(To be done):
In the records, from the first line through the line with "Action: coord(421,36)", swap "icon" for "button" and rewrite those lines with nothing else changed. Leave the pictures out of your answer.

[Word and element location records]
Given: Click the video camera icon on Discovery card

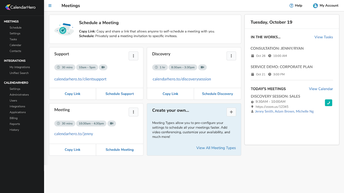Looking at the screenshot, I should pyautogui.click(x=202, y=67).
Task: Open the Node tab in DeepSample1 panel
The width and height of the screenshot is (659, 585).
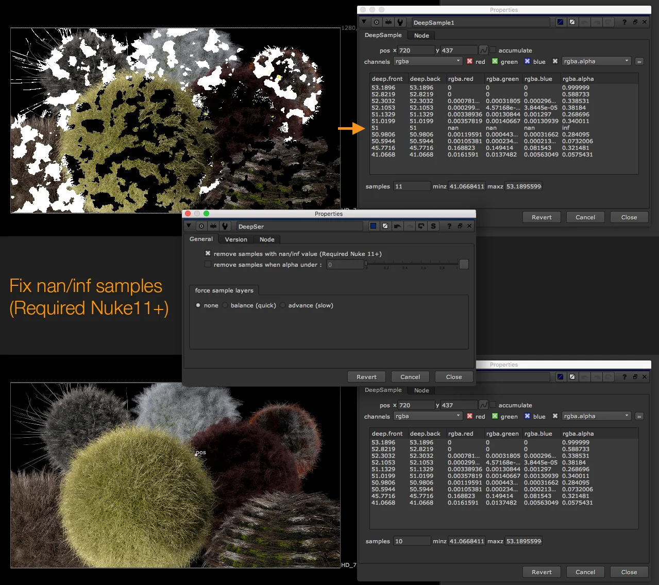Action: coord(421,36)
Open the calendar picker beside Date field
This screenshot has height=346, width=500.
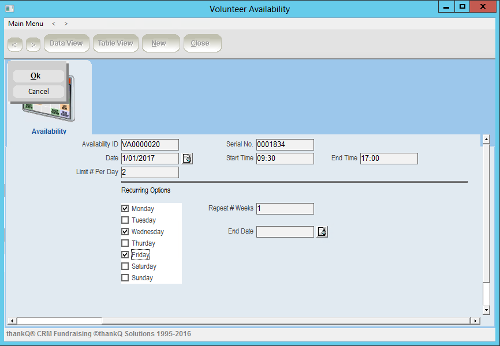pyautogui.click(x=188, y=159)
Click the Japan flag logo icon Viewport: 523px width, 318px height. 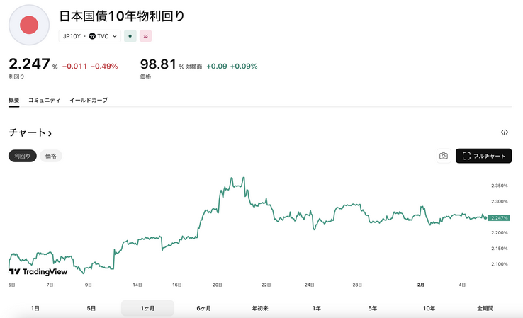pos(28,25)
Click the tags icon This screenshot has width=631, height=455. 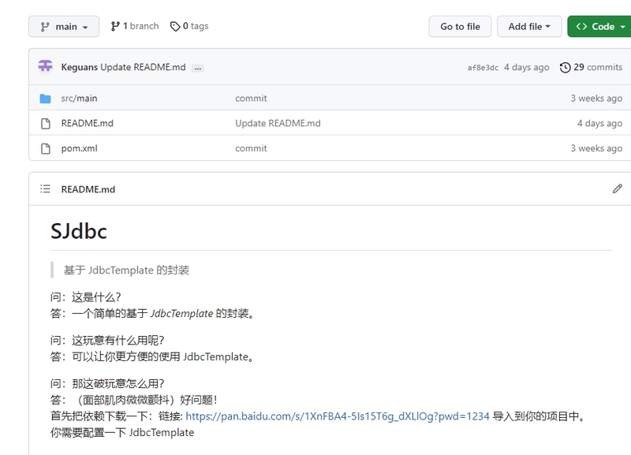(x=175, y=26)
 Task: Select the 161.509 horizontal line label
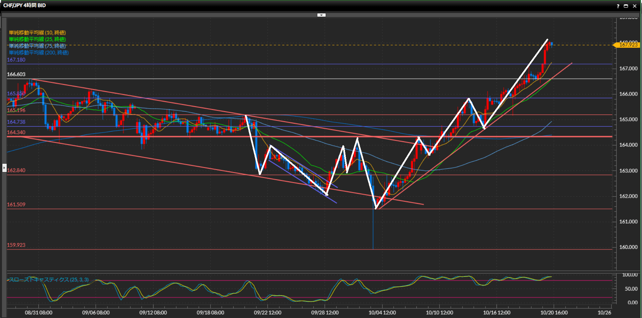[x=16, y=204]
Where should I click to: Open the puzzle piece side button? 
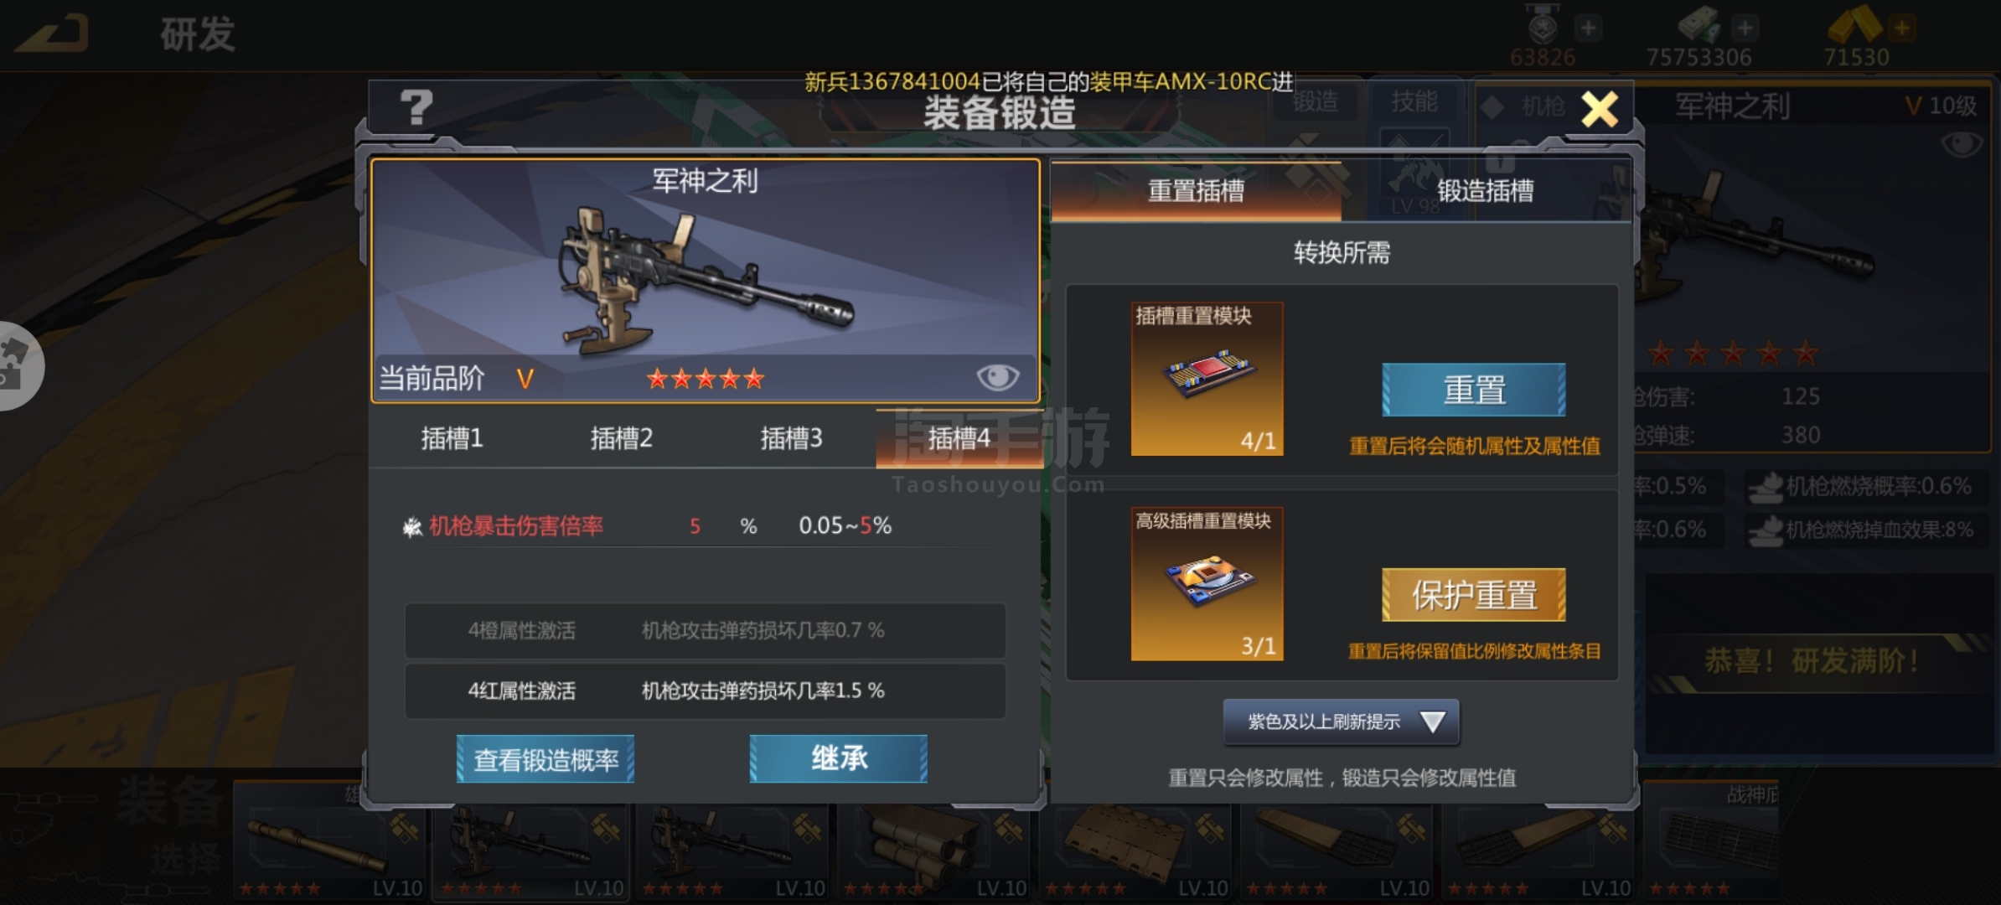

(Finished answer):
Given: Click the video camera button on Discovery card

Looking at the screenshot, I should pyautogui.click(x=202, y=67).
Task: Open the Node tab in DeepSample1 panel
The width and height of the screenshot is (659, 585).
Action: coord(421,36)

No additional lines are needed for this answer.